Source records

┄┄┄┄┄┄

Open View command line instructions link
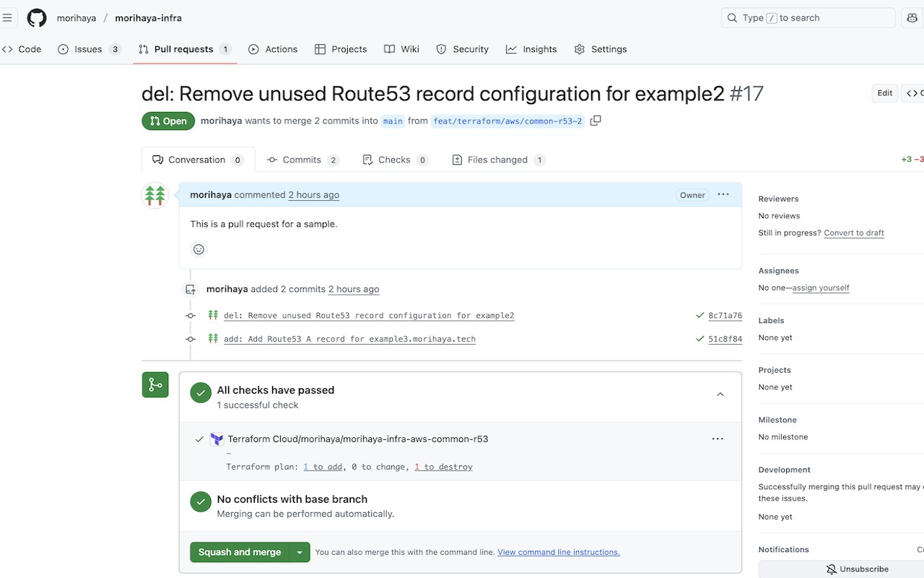 click(x=558, y=552)
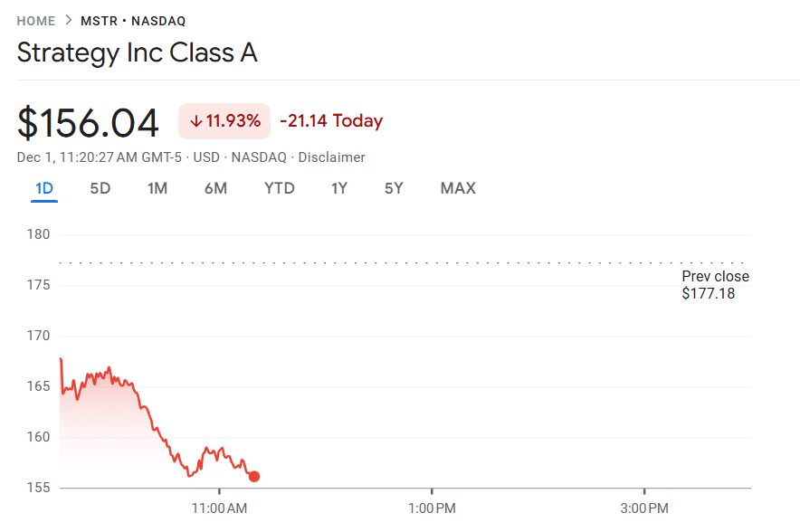Open the MAX historical chart
Viewport: 800px width, 532px height.
point(458,188)
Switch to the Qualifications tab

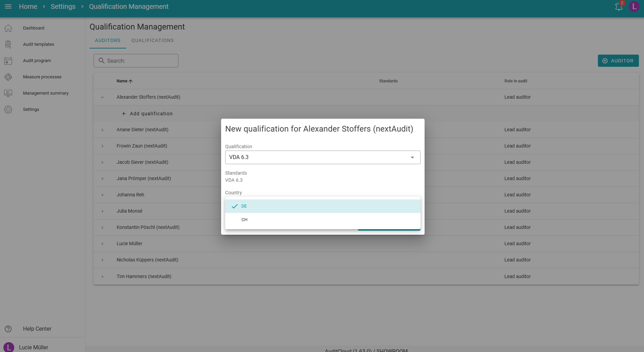tap(152, 40)

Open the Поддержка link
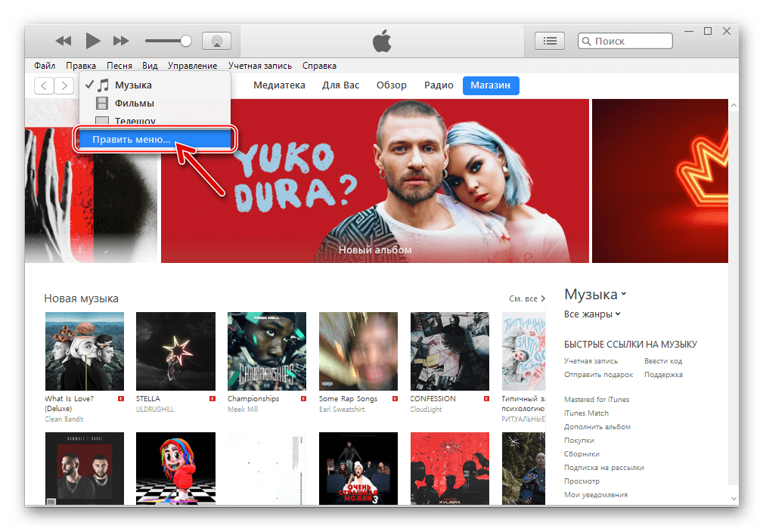click(663, 374)
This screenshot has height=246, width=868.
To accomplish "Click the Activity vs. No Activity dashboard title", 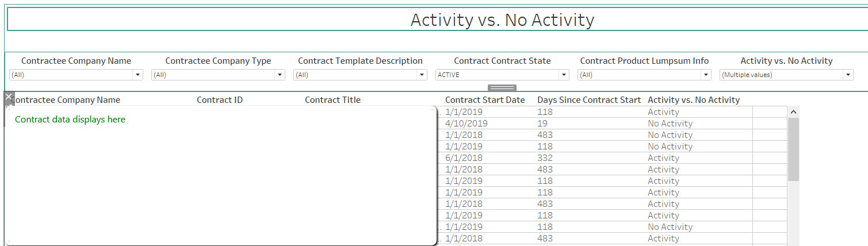I will [x=502, y=20].
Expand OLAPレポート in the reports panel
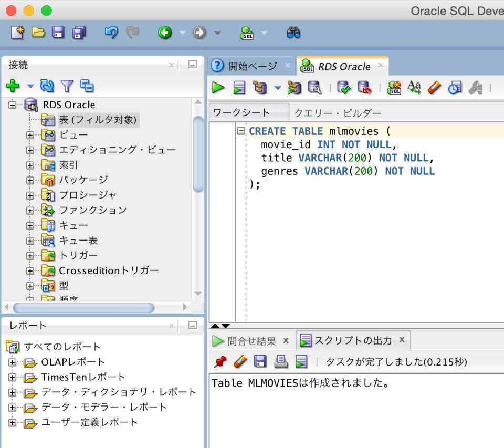This screenshot has width=504, height=448. [13, 361]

┄┄┄┄┄┄

Exercise requirements:
Each line from the first line of the data above through the one containing "This screenshot has height=246, width=868." must be set down exactly; the pictures must not be.

Your solution:
Open View command line instructions link
 click(x=558, y=552)
Open the MAX historical chart
Viewport: 800px width, 532px height.
point(458,188)
Switch to the Qualifications tab

tap(152, 40)

Open the Поддержка link
click(663, 374)
This screenshot has height=246, width=868.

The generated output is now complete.